The current one is 17 years old and has been greatly hacked around to
accommodate new features while retaining compabitility. Over most of this year
I have been working on implementing the new API, known as PCRE2. It has now got
to the stage where it is nearly complete. It runs all the tests and there are
pcre2test and pcre2grep programs that use it. I have made the basic reference
documentation (the pcre2api and pcre2test man pages) but there is still a lot
of documentation work to do. I have removed the discussion documents from the
FTP site, because the implementation has ended up being slightly different in
some places.
The code of PCRE2 is available for checking out from the SVN repository:
svn co svn://vcs.exim.org/pcre2/code/trunk pcre2
If there are any keen folks on this list who would like to take a look at it,
please do so. I would be very grateful for any comments - positive or negative.
There is still time to make changes before even an alpha release, though it is
too late for anything major. Please note the following points:
1. You should treat this as a new project, not just a drastic update to PCRE1.
A lot has changed, though the underlying structure of the code is much the
same. We have made the version number 10.00 (currently set to 10.00-DEV) so as
to avoid any confusion with PCRE1 versions.
2. Note that --enable-utf and --enable-ucp have been amalgamated into
--enable-unicode.
3. I have updated the CMake files as well as the configure files. CMake works
for me on Linux, but I have no way of testing it on Windows.
4. One very visible change is that explicit "studying" of compiled patterns has
been abolished - it now always happens automatically. Originally I thought this
might take a lot of resources, but it never has. Things are simpler without it.
5. Another very visible change is that pcre_exec() has become pcre2_match(),
which is a better name. Various other names have been changed as well.

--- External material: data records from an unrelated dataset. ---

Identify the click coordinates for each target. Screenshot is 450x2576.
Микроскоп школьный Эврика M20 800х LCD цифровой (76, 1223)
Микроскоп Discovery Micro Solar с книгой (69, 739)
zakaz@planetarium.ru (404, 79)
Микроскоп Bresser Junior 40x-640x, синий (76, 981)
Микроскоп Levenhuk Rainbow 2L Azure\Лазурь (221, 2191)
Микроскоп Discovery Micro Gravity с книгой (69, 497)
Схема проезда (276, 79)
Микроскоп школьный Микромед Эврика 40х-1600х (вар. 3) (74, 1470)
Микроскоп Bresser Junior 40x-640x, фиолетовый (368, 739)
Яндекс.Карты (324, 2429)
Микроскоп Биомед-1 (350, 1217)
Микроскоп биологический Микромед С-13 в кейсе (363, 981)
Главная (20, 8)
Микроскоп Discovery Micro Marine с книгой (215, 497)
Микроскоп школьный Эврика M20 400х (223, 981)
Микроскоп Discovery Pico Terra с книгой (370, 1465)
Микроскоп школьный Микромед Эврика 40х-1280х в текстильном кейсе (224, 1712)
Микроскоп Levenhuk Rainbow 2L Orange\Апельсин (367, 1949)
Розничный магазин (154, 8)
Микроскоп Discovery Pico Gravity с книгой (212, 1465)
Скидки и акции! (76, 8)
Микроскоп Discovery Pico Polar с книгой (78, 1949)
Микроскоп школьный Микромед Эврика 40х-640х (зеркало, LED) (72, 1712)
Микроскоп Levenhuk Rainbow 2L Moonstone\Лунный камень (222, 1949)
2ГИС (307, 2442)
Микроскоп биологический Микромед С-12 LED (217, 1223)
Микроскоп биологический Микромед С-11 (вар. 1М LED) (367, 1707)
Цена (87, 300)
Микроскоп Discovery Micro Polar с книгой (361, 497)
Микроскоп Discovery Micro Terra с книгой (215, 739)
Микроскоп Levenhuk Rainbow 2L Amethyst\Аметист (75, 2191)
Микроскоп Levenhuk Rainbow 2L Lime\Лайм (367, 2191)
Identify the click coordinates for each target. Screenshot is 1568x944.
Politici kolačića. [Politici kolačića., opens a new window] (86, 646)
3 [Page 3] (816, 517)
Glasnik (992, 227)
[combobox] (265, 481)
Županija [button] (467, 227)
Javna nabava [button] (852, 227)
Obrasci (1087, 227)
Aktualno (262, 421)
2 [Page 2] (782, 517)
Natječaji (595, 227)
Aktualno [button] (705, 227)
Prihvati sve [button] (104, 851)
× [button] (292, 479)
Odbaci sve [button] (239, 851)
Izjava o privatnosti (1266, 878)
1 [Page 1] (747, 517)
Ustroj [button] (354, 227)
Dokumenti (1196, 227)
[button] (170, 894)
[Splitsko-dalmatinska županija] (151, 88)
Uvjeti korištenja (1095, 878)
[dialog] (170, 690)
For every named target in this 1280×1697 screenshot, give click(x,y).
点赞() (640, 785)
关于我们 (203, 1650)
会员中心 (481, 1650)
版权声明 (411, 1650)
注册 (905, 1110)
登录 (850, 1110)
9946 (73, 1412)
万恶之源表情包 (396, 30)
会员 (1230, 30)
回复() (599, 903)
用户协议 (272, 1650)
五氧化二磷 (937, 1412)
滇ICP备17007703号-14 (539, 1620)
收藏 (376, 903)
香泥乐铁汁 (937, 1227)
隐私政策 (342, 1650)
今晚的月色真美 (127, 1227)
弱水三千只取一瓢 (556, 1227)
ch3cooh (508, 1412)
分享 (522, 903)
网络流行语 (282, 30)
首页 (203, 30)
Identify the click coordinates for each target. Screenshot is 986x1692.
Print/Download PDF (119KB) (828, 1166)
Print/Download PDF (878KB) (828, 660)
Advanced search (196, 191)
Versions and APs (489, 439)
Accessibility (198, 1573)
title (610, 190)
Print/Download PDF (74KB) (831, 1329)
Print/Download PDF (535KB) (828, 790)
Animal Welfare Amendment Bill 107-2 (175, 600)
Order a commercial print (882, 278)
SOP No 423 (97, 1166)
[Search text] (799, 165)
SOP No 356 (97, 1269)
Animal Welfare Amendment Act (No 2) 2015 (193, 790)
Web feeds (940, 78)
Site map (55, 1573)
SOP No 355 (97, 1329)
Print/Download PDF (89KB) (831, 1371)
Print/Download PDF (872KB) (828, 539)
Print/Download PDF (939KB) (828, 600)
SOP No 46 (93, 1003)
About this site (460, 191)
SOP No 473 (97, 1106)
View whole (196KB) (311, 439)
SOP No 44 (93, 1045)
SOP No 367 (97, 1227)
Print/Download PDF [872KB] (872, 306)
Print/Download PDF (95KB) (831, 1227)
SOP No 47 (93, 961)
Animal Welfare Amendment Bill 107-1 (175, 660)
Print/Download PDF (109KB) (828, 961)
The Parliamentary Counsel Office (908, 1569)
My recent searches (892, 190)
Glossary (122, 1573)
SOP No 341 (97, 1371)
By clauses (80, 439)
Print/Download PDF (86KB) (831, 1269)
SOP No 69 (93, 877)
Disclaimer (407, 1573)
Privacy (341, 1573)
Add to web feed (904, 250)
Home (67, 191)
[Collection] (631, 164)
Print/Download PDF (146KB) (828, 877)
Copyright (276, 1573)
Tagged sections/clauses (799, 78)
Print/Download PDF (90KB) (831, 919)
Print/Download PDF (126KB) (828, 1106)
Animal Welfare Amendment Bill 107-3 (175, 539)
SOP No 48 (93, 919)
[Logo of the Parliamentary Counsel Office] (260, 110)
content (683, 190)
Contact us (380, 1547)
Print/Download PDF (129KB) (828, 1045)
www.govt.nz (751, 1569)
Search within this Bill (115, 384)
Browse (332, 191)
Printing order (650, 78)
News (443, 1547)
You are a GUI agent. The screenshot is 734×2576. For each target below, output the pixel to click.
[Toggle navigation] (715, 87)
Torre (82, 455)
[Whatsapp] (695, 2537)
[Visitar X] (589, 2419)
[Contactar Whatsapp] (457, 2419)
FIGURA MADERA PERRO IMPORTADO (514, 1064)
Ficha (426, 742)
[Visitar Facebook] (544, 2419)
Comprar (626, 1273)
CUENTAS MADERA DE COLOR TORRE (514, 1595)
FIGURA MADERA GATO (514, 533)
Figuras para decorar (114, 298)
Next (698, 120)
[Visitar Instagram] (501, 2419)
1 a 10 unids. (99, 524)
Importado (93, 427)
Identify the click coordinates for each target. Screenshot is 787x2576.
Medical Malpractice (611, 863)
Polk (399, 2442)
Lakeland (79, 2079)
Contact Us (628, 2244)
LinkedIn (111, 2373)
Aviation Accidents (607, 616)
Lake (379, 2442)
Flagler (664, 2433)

6. The new pcre2test program has been completely re-written. The old one
started as a quick hack, but with so many added options its syntax became
horribly messy. The input format has been redesigned and is mostly not
compatible with the old program.
7. The JIT code is not yet present (it is being worked on). An attempt to
configure with JIT will be ignored. References to JIT in the documentation are
anticipatory.
8. There are no facilities for saving/restoring a compiled pattern. This was
always a hack in PCRE1, added when processors were slower, and before the
existence of JIT support (which cannot be saved).
9. There is no C++ wrapper. The existing PCRE1 wrapper has no maintainer at the
moment, so it is unlikely to be ported to PCRE2. It now seems to me that in
fact it is best NOT to include such a wrapper with PCRE2, but to encourage
somebody to create and maintain a separate project - or several projects, as I
think there are different views on how best to do the wrapping.
10. There is some HTML documentation, but a lot of links will be broken for
files that do not yet exist.
11. The discussion document proposed a "find and replace" function. This has
not yet been implemented.
12. Finally ... this is very much a work-in-progress still. There will be
changes to the files from time to time, though I think the base code is now
relatively stable.
I hope some people on this list will be able to find time to do some testing.
There is no hurry, as it will take some time to finish the documentation and
remaining code. My hope is that perhaps there might be a PCRE2 release by the
end of the year.